• **PROBLEM TO SOLVE**
Reproduce the listing below verbatim, line by line, and omit the pictures from your output.

• **LISTED ENTRIES**
□ □ □ □ □ □ □

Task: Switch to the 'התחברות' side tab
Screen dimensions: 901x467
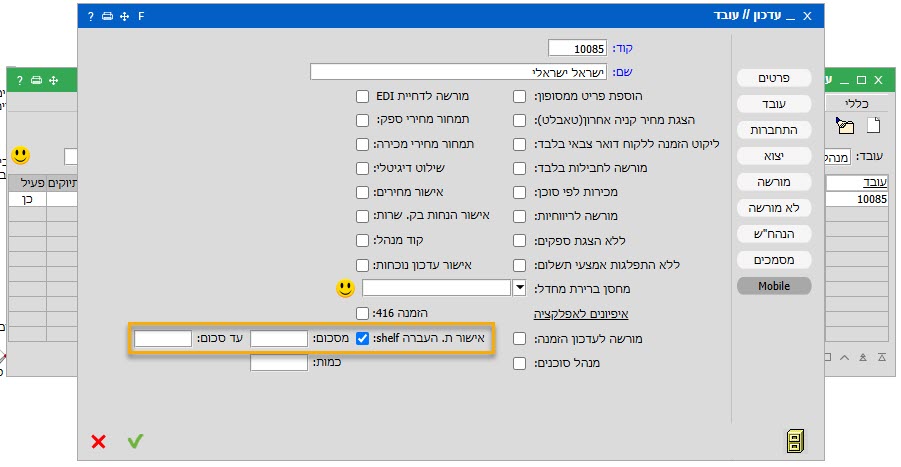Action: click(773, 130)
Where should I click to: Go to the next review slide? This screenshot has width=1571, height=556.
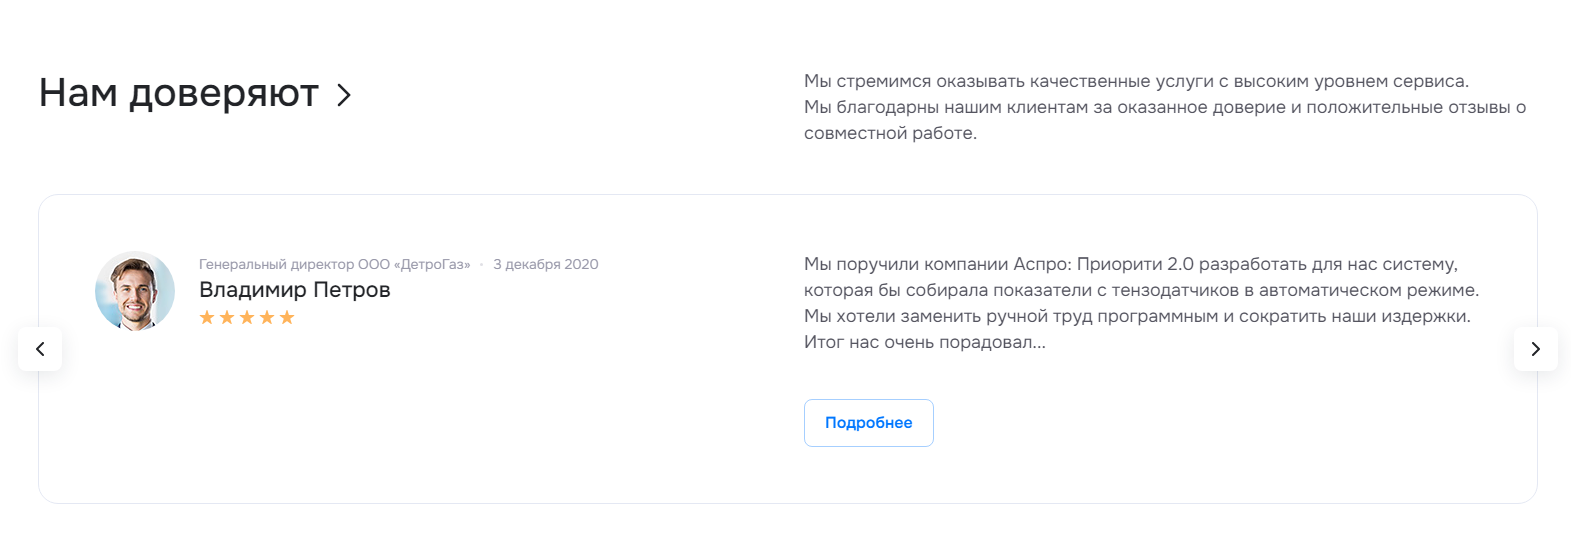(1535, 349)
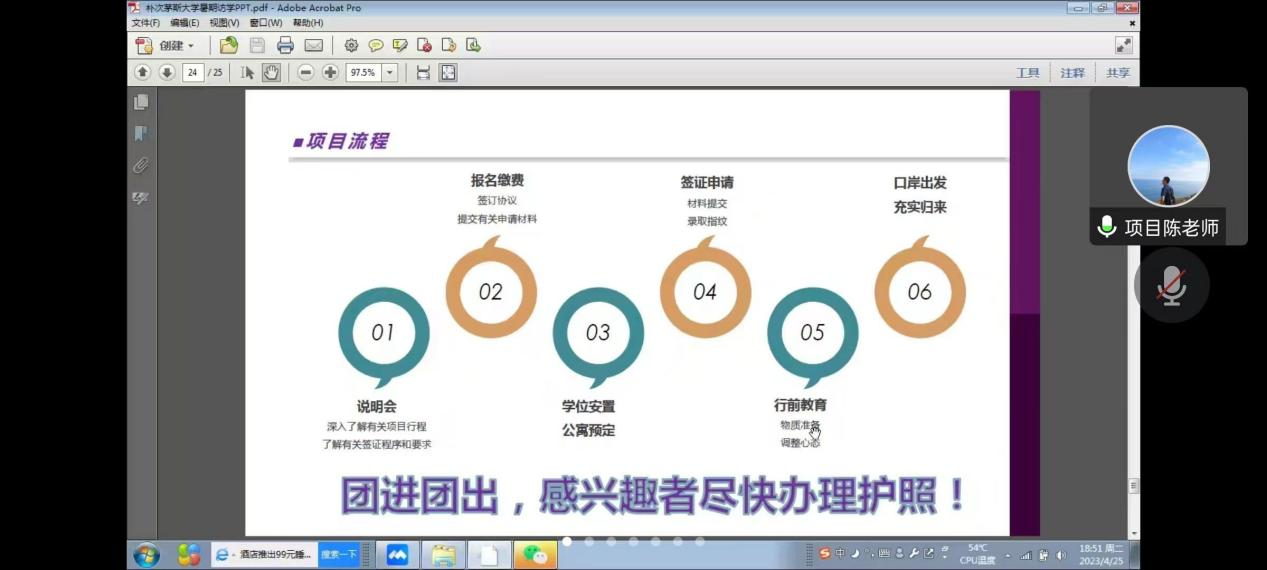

□ □ □ □ □ □ □

• **FULL ANSWER**
Task: Switch to the 'התחברות' side tab
Screen dimensions: 901x467
Action: click(773, 130)
Where should I click to: Go to the next review slide? This screenshot has width=1571, height=556.
(1535, 349)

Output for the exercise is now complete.